Rewrite the part that opens with the line containing "At what (x,y)" and closes with the line containing "Looking at the", swapping "coordinate pair" for "number pair" and keeping everything else the same. Leave the pictures out of your answer.

╭─ Dataset

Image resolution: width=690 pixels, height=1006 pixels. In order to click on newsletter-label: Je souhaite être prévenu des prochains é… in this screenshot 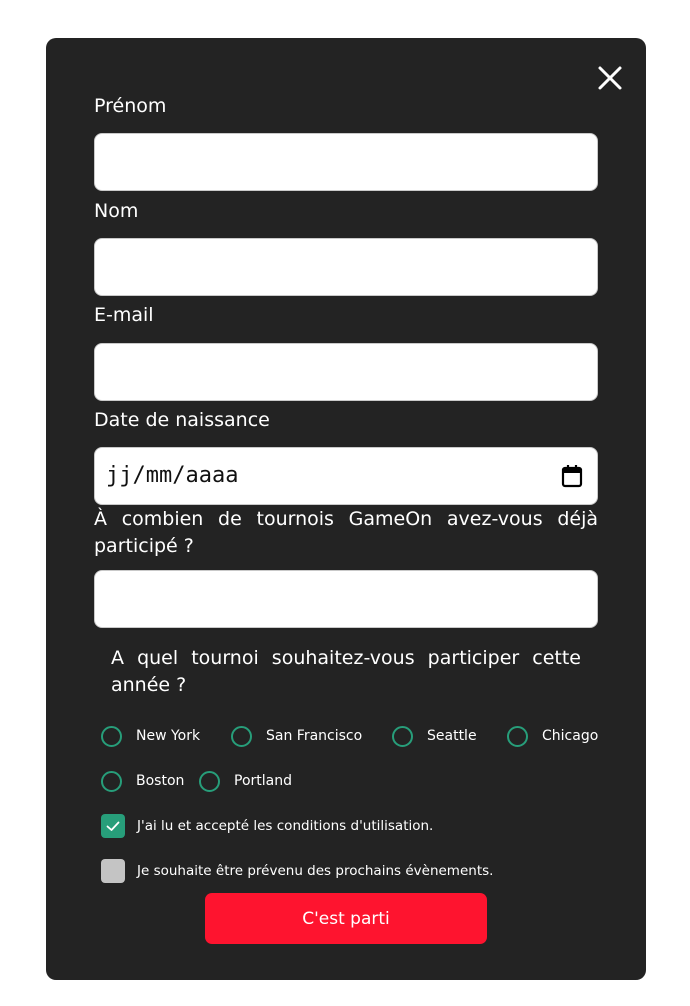, I will do `click(316, 871)`.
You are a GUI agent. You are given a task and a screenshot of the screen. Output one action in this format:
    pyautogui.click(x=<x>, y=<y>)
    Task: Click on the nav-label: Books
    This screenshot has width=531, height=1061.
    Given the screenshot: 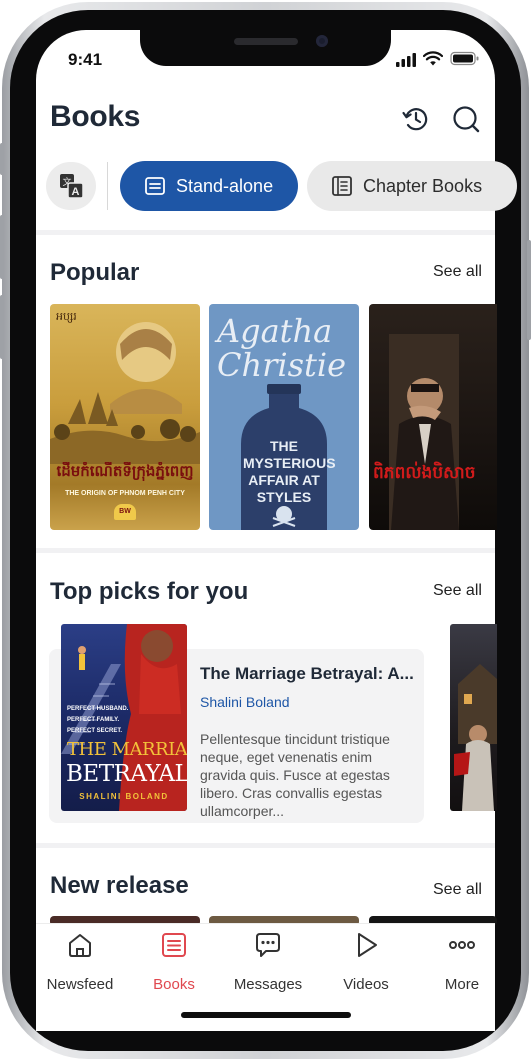 What is the action you would take?
    pyautogui.click(x=174, y=984)
    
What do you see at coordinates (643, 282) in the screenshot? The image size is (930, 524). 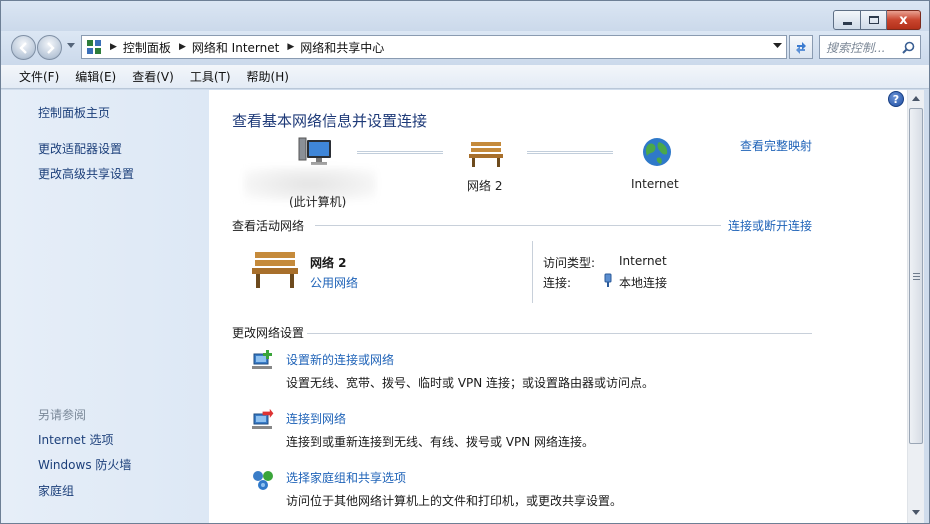 I see `local-connection-link: 本地连接` at bounding box center [643, 282].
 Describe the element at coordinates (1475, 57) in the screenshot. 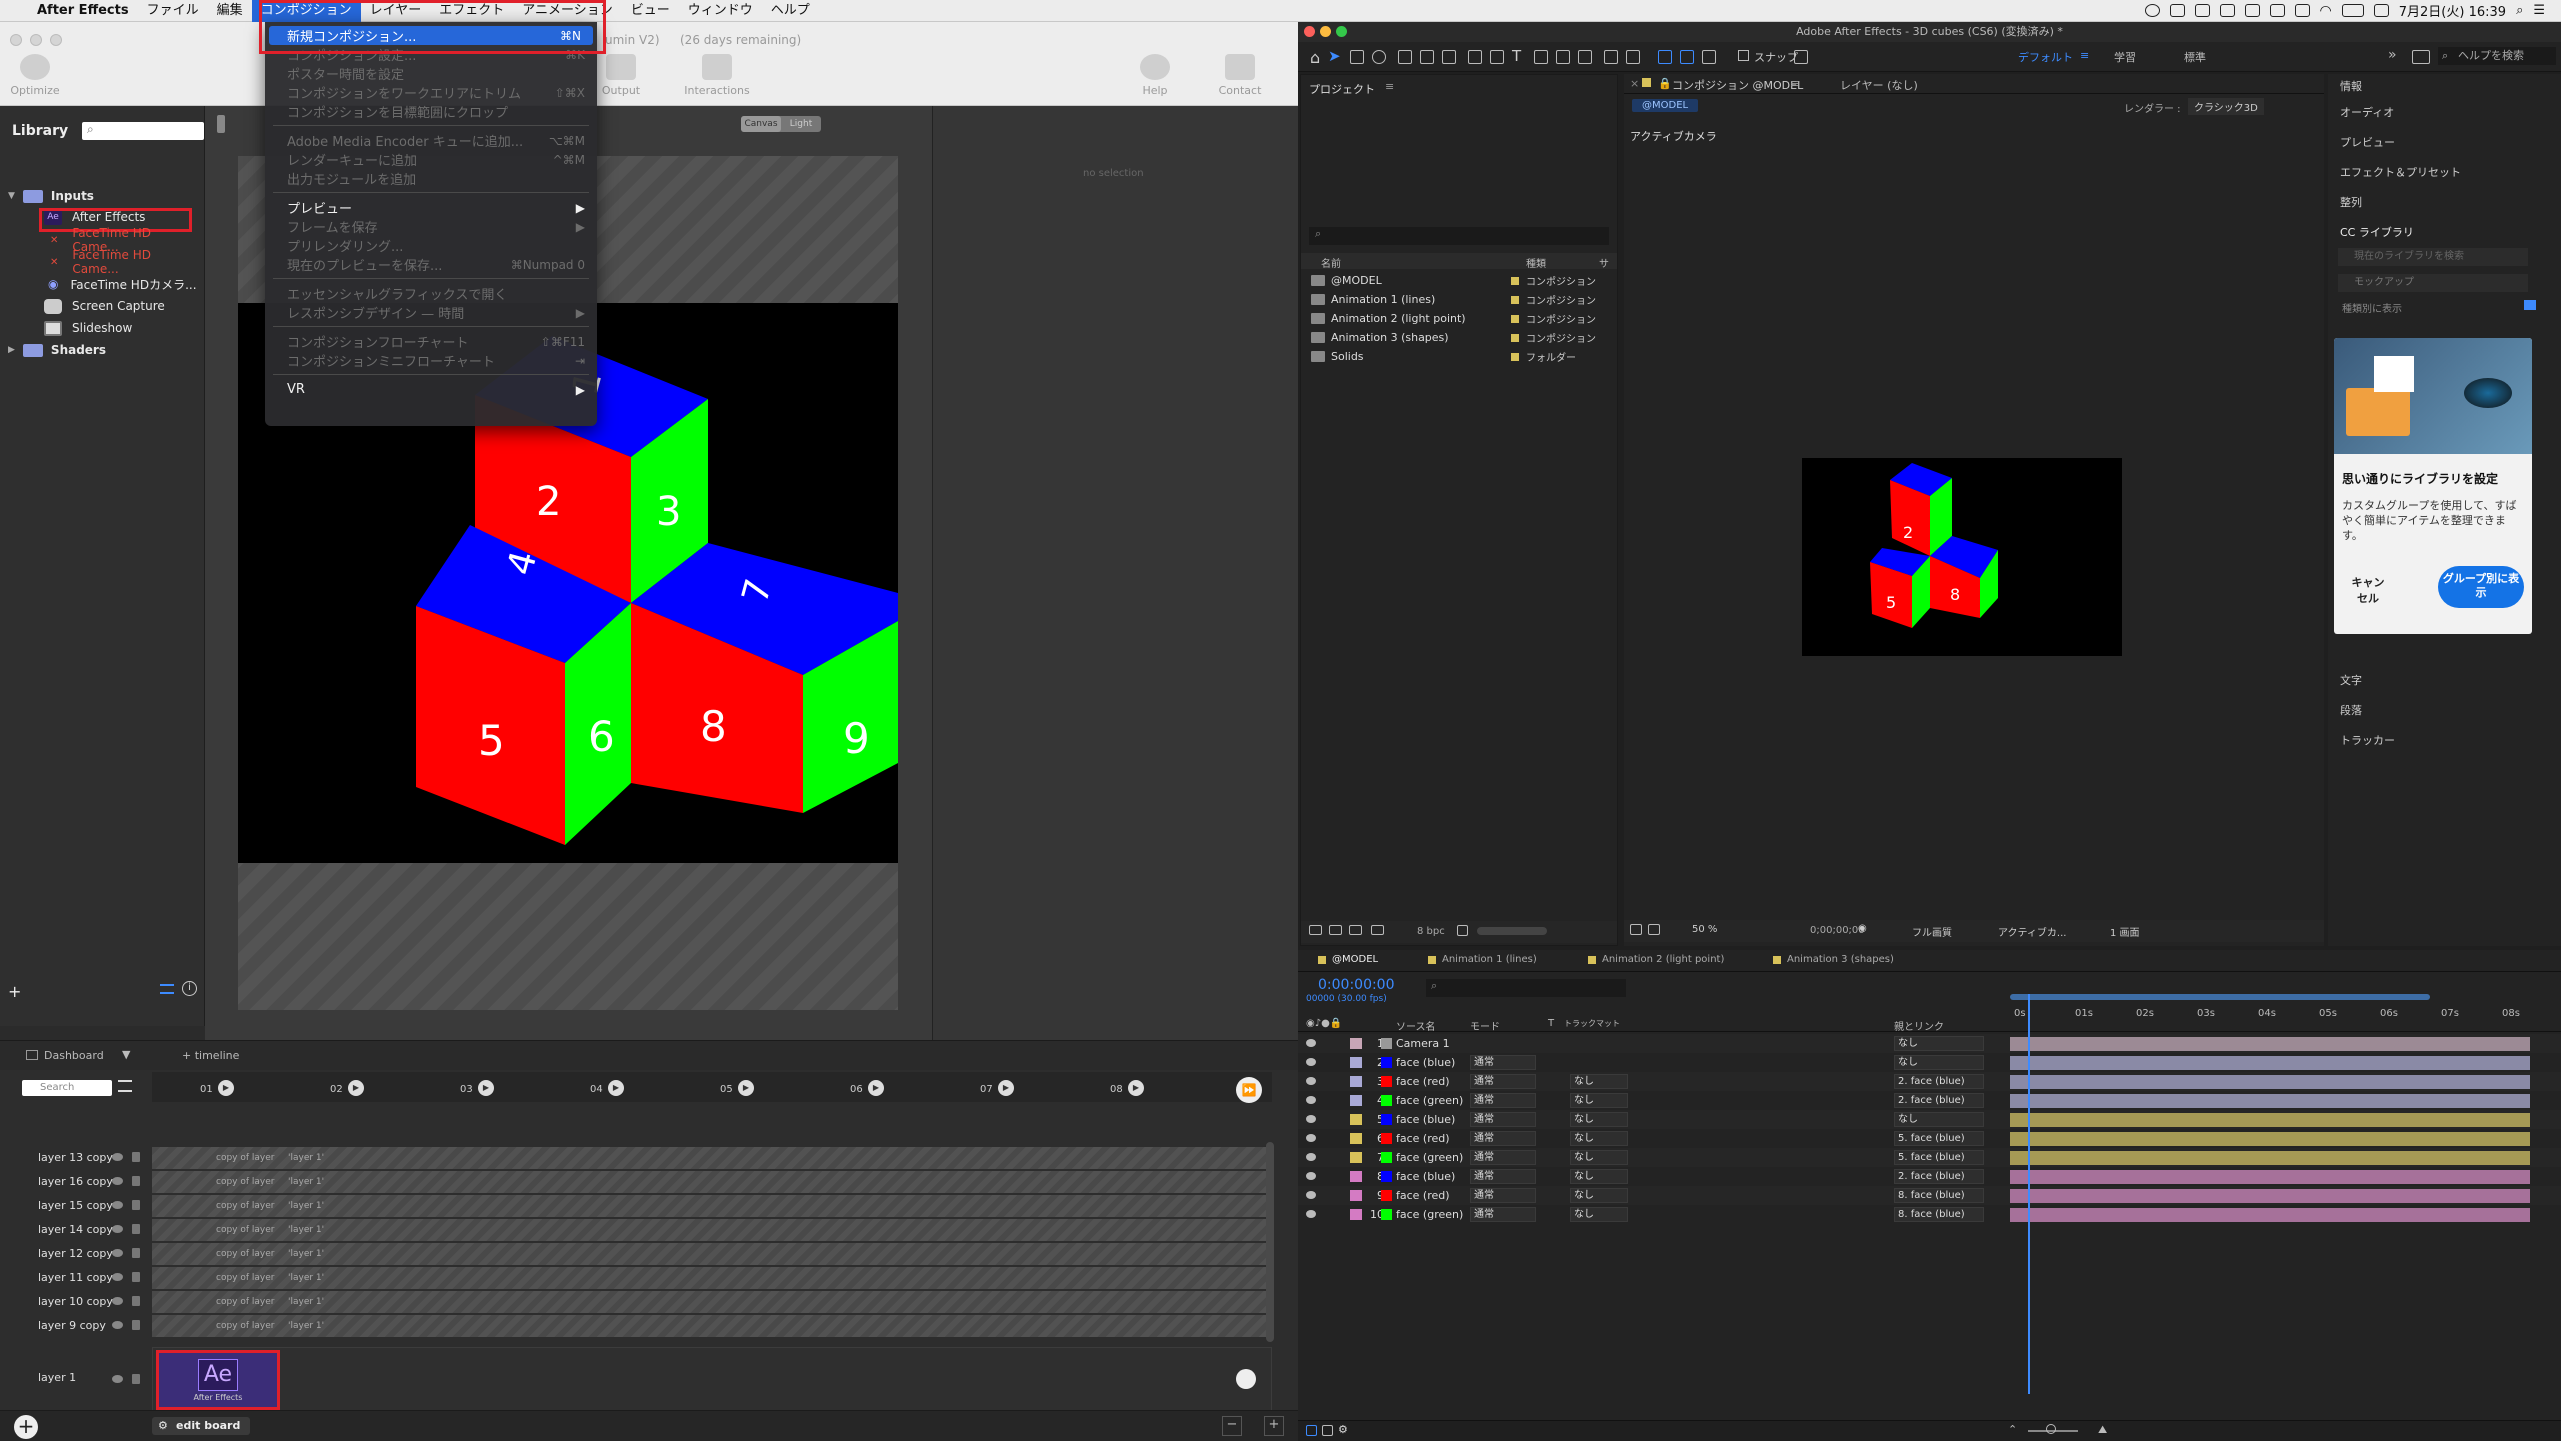

I see `rectangle-tool-icon` at that location.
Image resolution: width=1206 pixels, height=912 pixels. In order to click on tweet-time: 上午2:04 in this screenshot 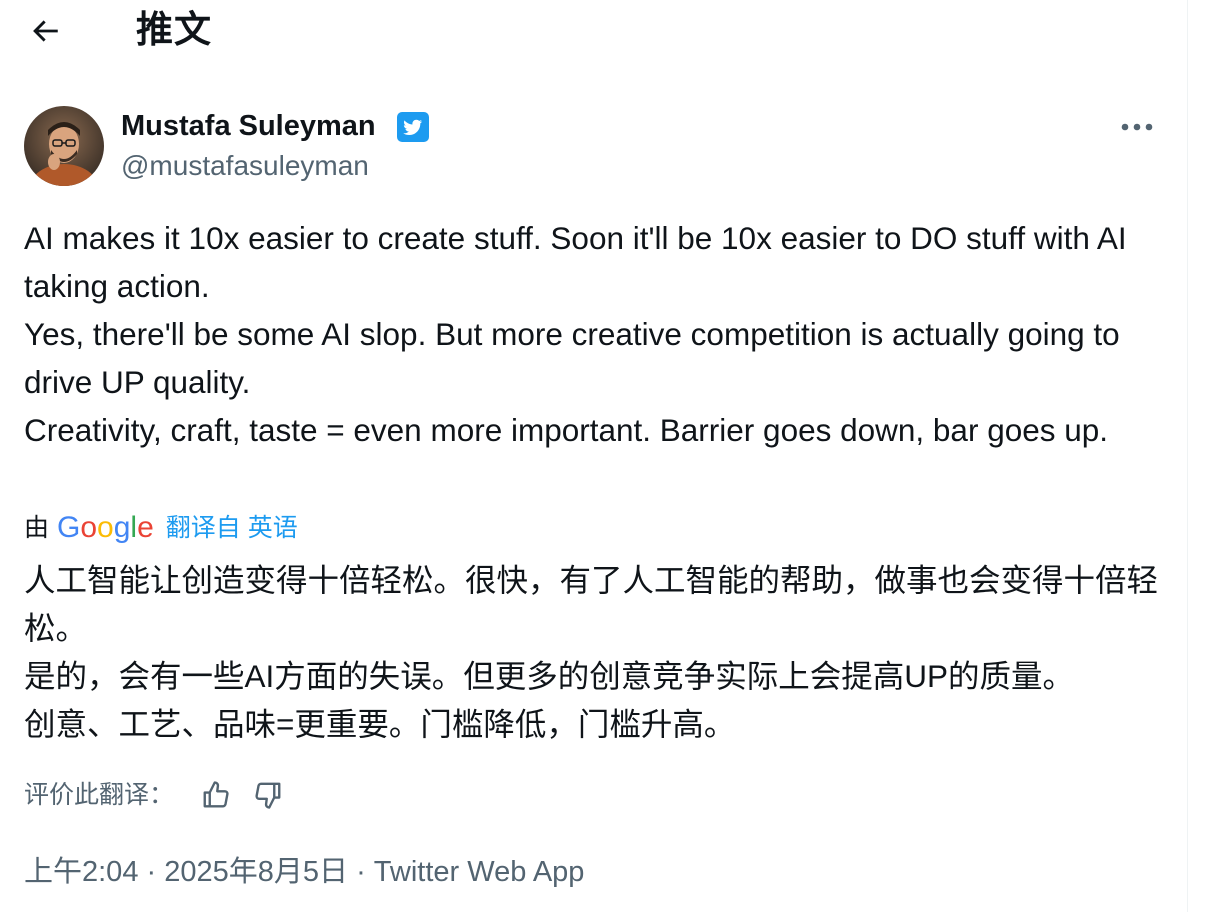, I will do `click(81, 872)`.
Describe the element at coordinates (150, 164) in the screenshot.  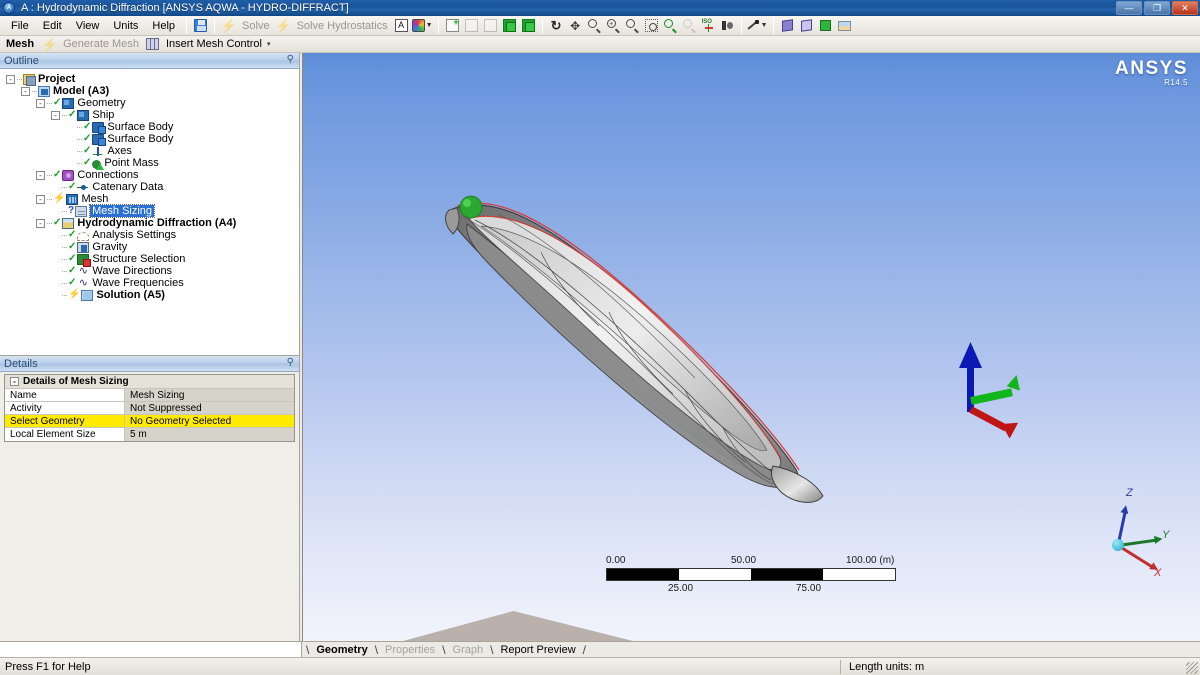
I see `tree-node-point-mass: ··· ✓ Point Mass` at that location.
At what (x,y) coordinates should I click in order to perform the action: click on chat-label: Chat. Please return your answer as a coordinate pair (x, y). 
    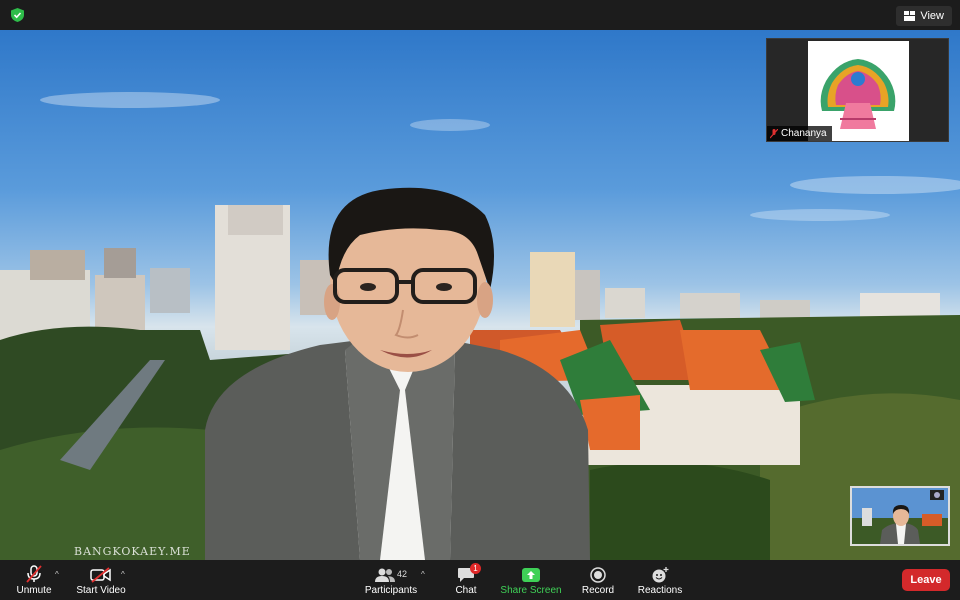
    Looking at the image, I should click on (466, 590).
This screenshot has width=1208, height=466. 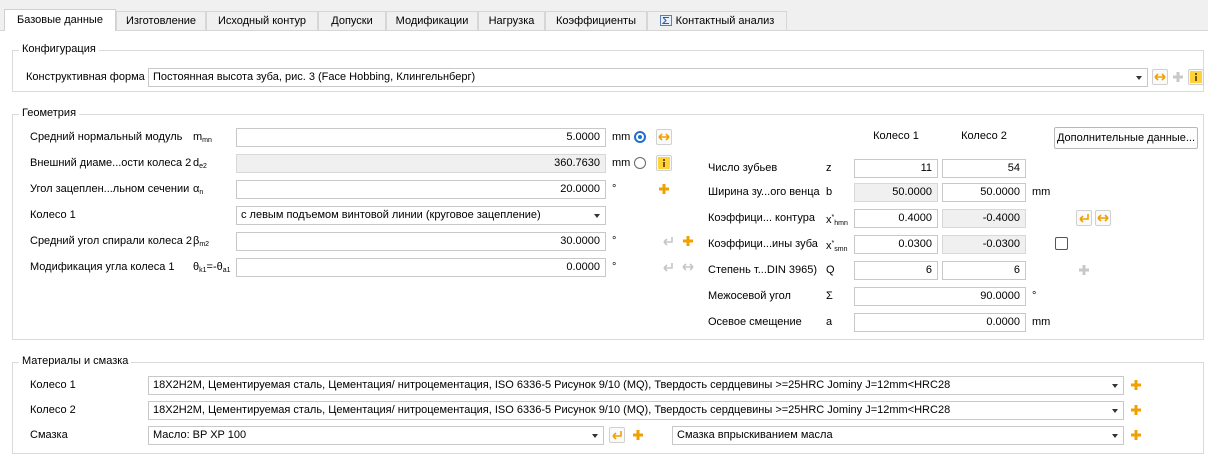 What do you see at coordinates (940, 296) in the screenshot?
I see `shaft-angle-input: 90.0000` at bounding box center [940, 296].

╰─

◆ **Expected answer**
At what (x,y) coordinates should I click in order to perform the action: click on chat-label: Chat. Please return your answer as a number pair (x, y). 
    Looking at the image, I should click on (466, 590).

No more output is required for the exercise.